-- start SOURCE DOCUMENT --
I have a problem with a matrice. Could you help?
I have a table that looks like:

name year coefficient week_1 week_2 ...week_n
A Y_1
A Y_2
A Y_3
B Y_1
B Y_2
B Y_3
C Y_1
C Y_2
C Y_3
.
.
.
Z .

I would like to divide all week_i values of Names (A B C) by
week_i values of Name (Z) * coefficient(A B C).

Do you have an idea?
Can I use the lag function in a do-loop to keep the Z row in reference? because I try and it doesn't work...

Many thanks,

anais
3 REPLIES 3
Olivier
Pyrite | Level 9
Hi Anaïs.
What you have to do is sort your data set to have the Z observation on the very first observation. Then read the dataset with a DATA step, and
[pre]
RETAIN Zvalue ;
IF _N_=1 THEN Zvalue = value ;
[/pre]
The RETAIN instruction will ensure that the value is remembered for any further observation read.
If there are several values to remember, declare every variable in a single RETAIN, and create them in the IF _N_=1 statement. You can use ARRAYs to simplify syntax, working on week_1, week_2, etc.
Regards.
Olivier
deleted_user
Not applicable
Hi Olivier,

Many thanks for your reply.
I am not sure to well understand. I have to create new variables for each week_i of my Z(last or first) row?
-- end SOURCE DOCUMENT --
-- start DATA SHOWN --
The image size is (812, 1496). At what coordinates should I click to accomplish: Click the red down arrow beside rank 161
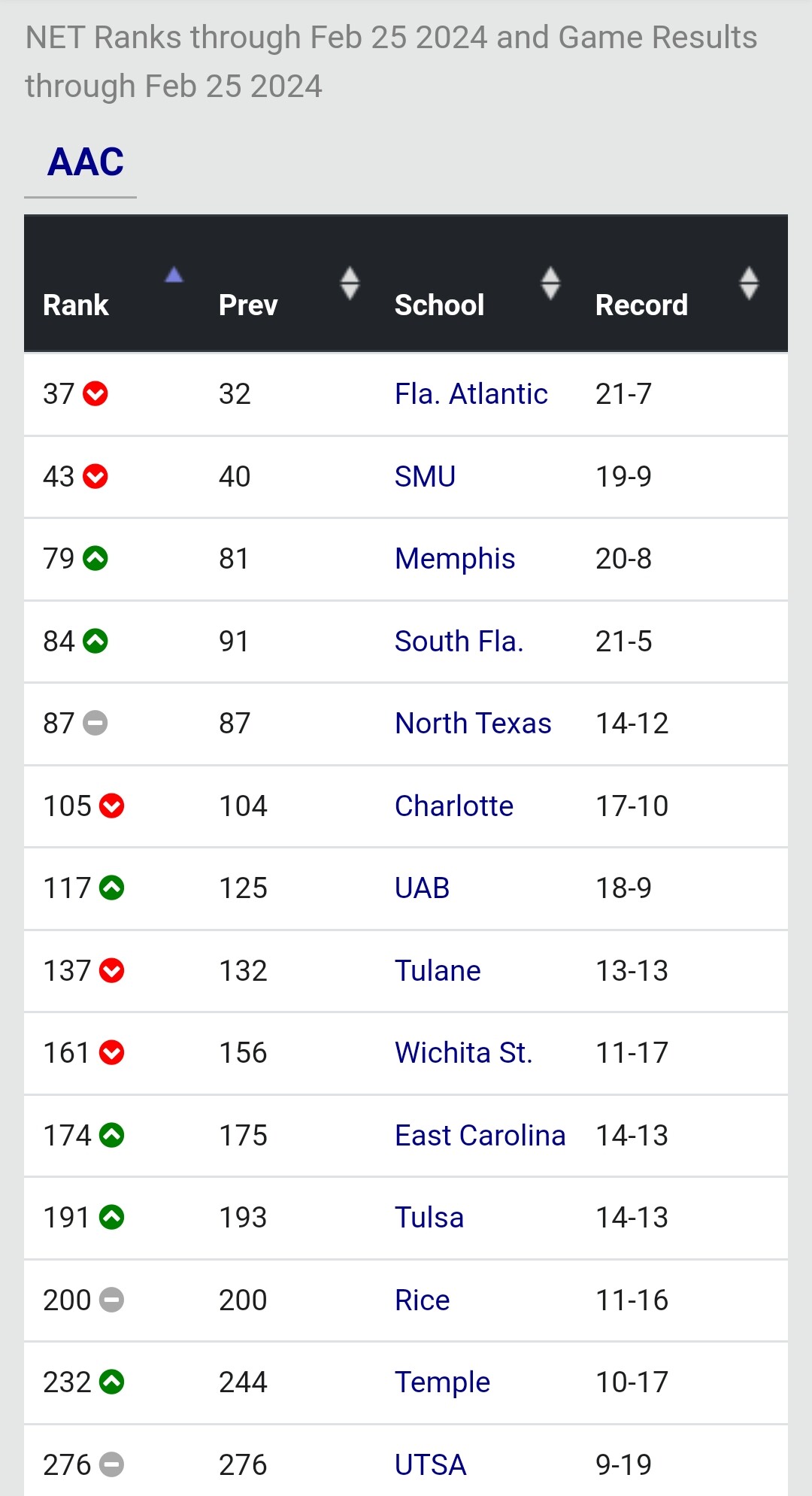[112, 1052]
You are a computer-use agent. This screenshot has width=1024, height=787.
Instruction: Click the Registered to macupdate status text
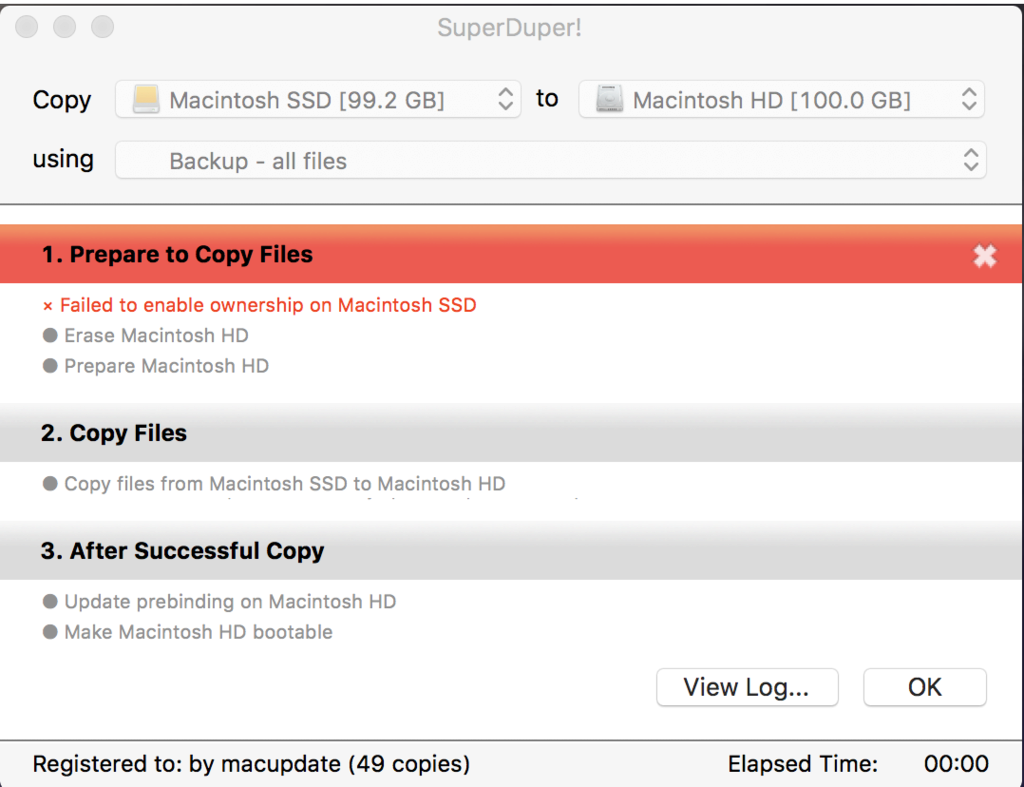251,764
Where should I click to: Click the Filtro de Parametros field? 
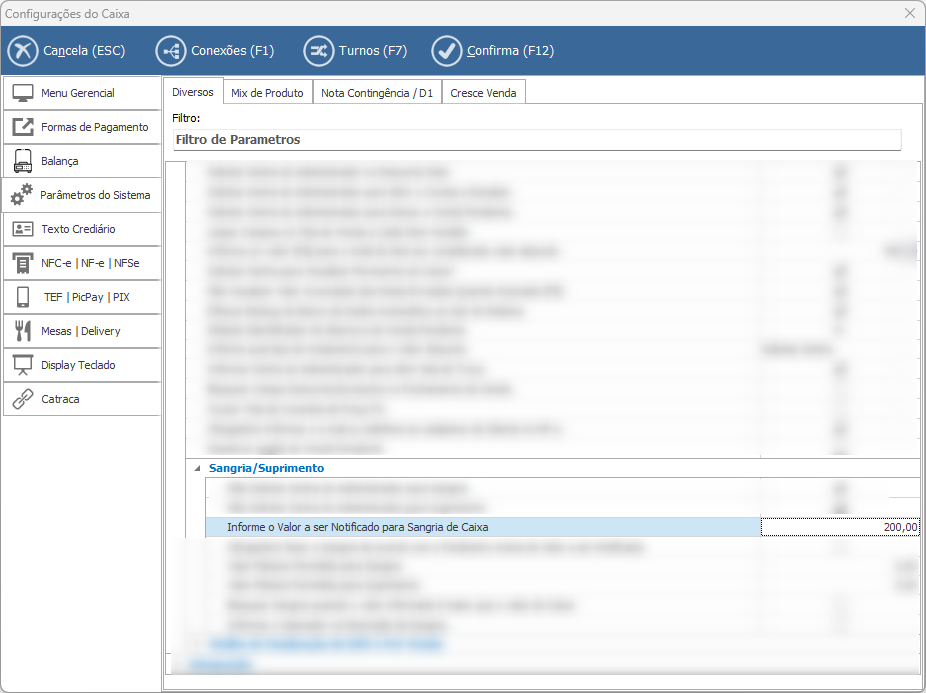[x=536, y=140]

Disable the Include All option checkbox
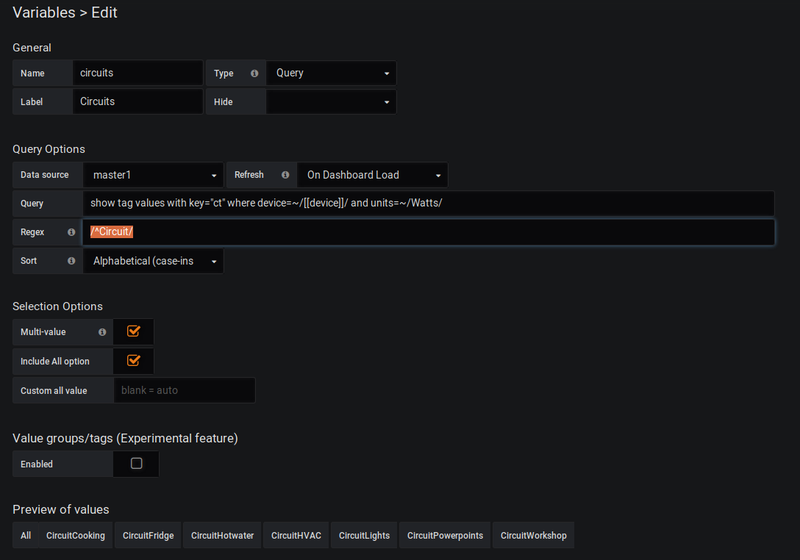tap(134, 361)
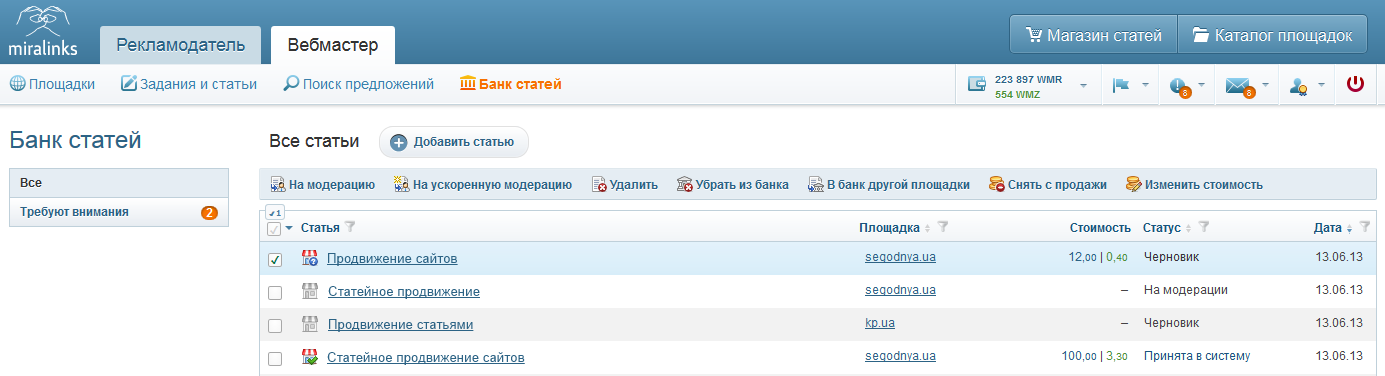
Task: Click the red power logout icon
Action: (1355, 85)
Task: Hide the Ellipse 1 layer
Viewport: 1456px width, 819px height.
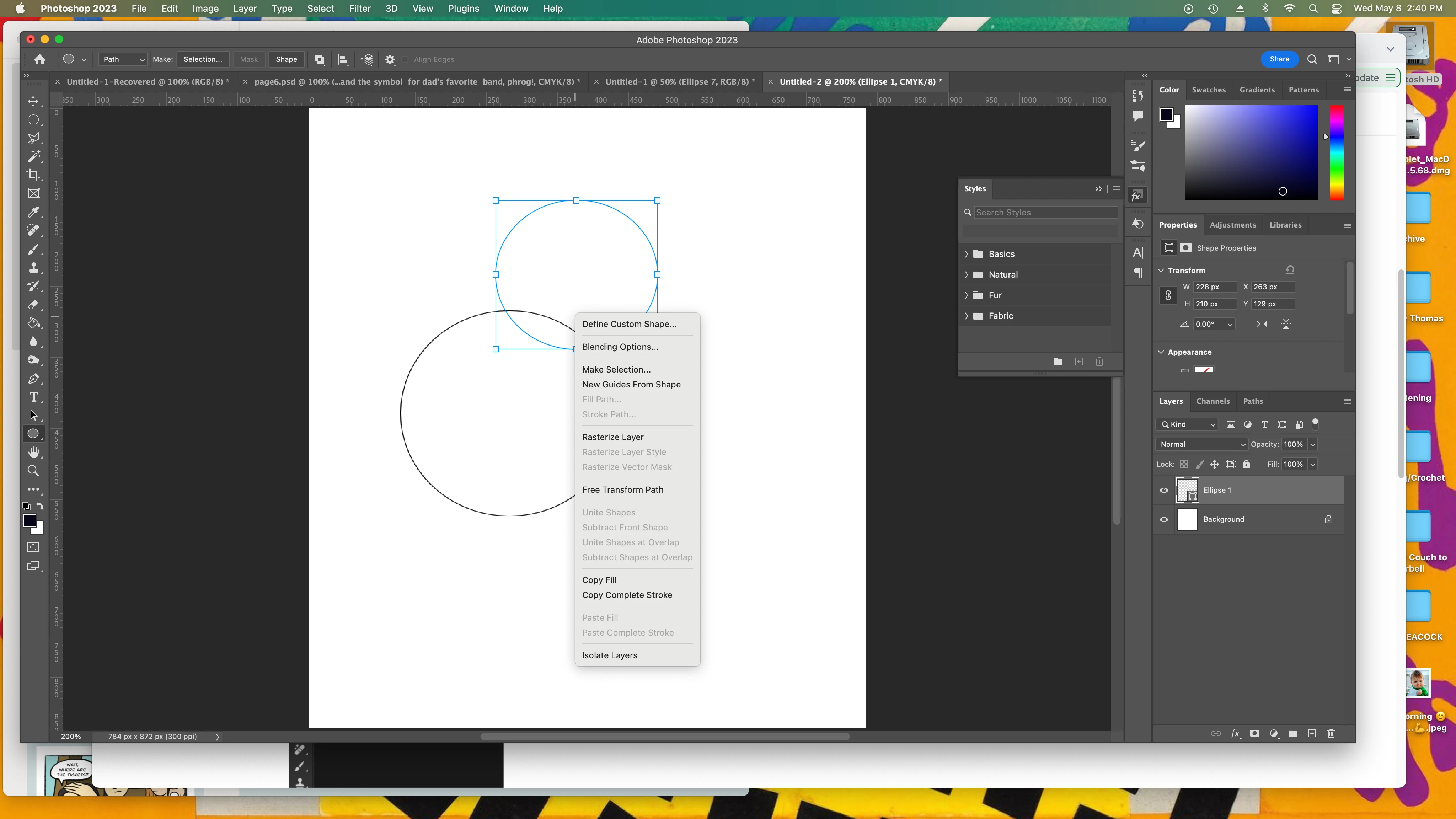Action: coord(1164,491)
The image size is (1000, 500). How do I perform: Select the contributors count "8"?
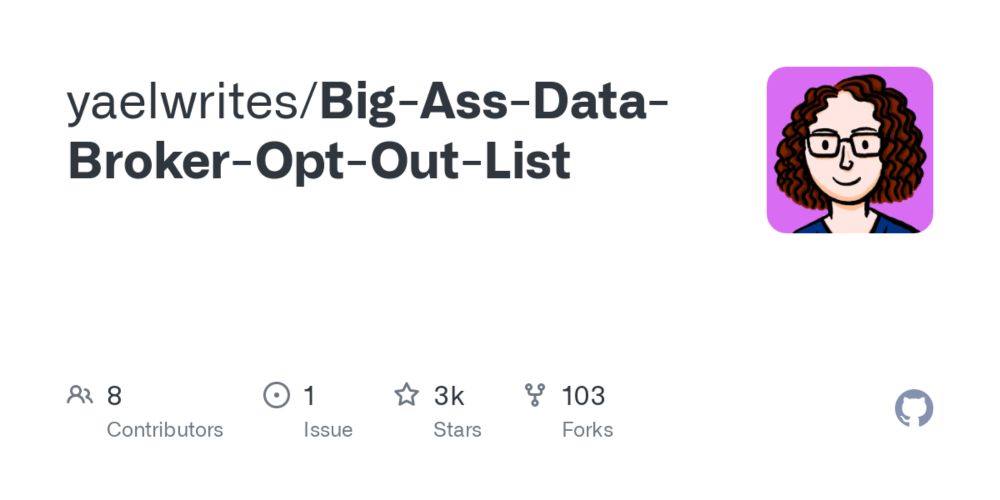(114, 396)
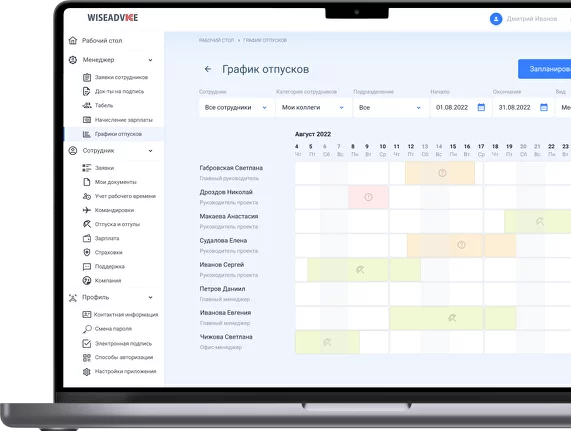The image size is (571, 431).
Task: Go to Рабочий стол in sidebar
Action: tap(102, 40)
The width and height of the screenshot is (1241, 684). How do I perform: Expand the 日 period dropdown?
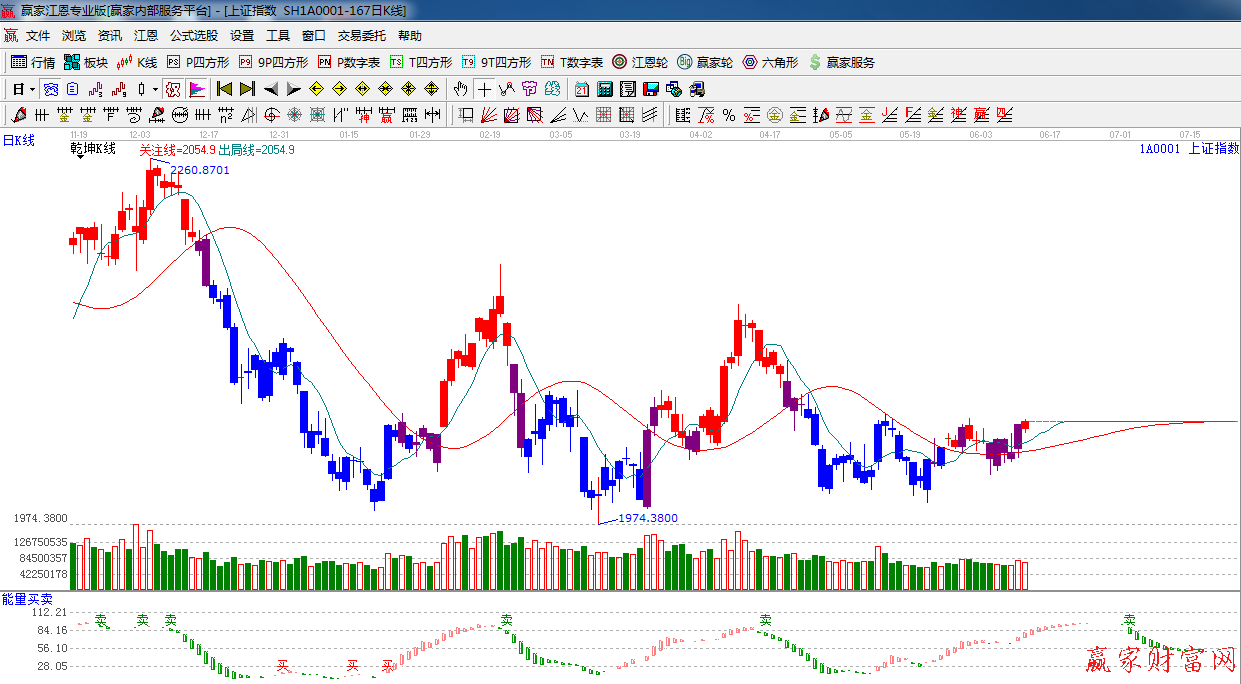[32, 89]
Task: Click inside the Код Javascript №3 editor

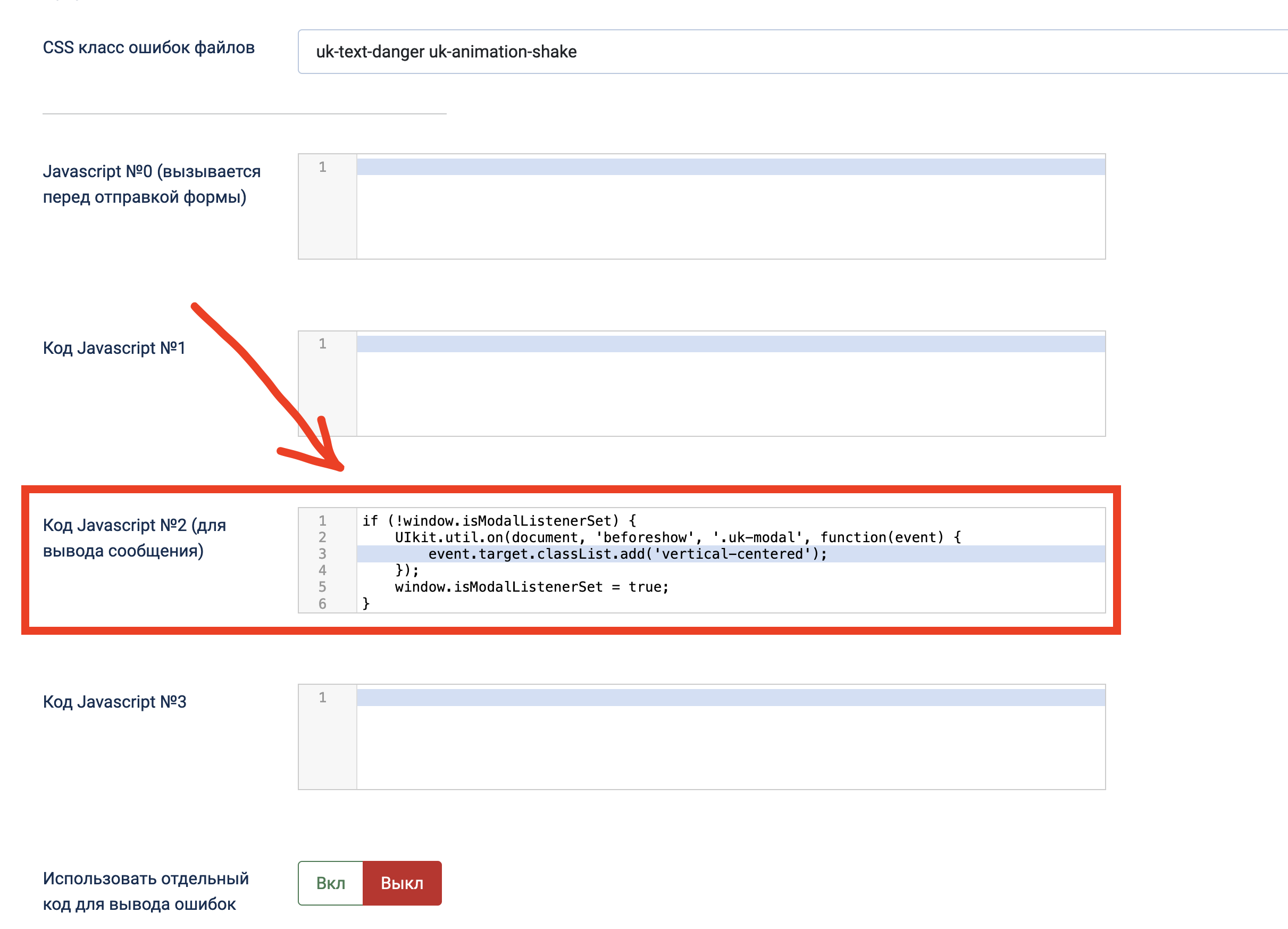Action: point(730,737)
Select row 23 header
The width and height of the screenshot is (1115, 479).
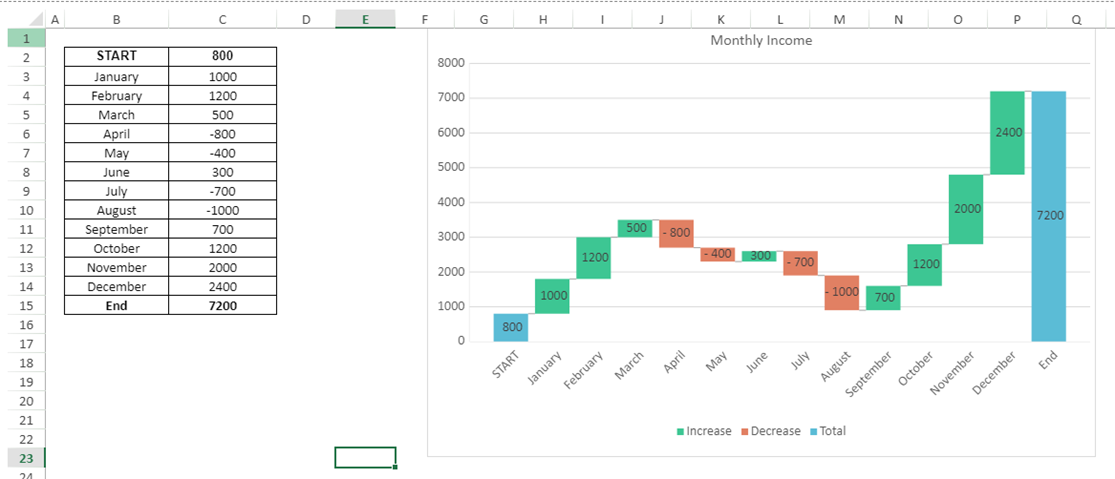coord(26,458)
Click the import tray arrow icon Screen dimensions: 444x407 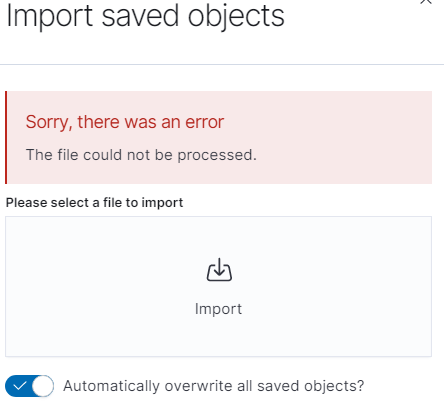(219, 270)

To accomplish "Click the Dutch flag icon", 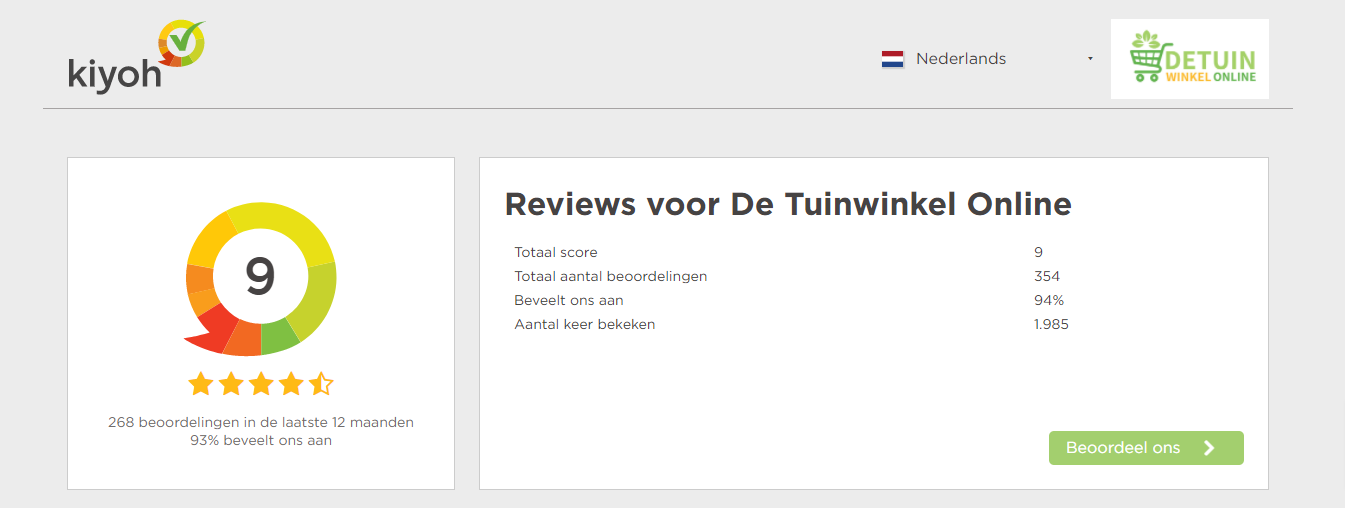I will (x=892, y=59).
-- end DATA SHOWN --
#### STATED TASK
In the forum thread on dividing week values by the Z row, what does the reply say the RETAIN instruction ensures?

#### TASK ANSWER
It ensures that the value is remembered for any further observation read.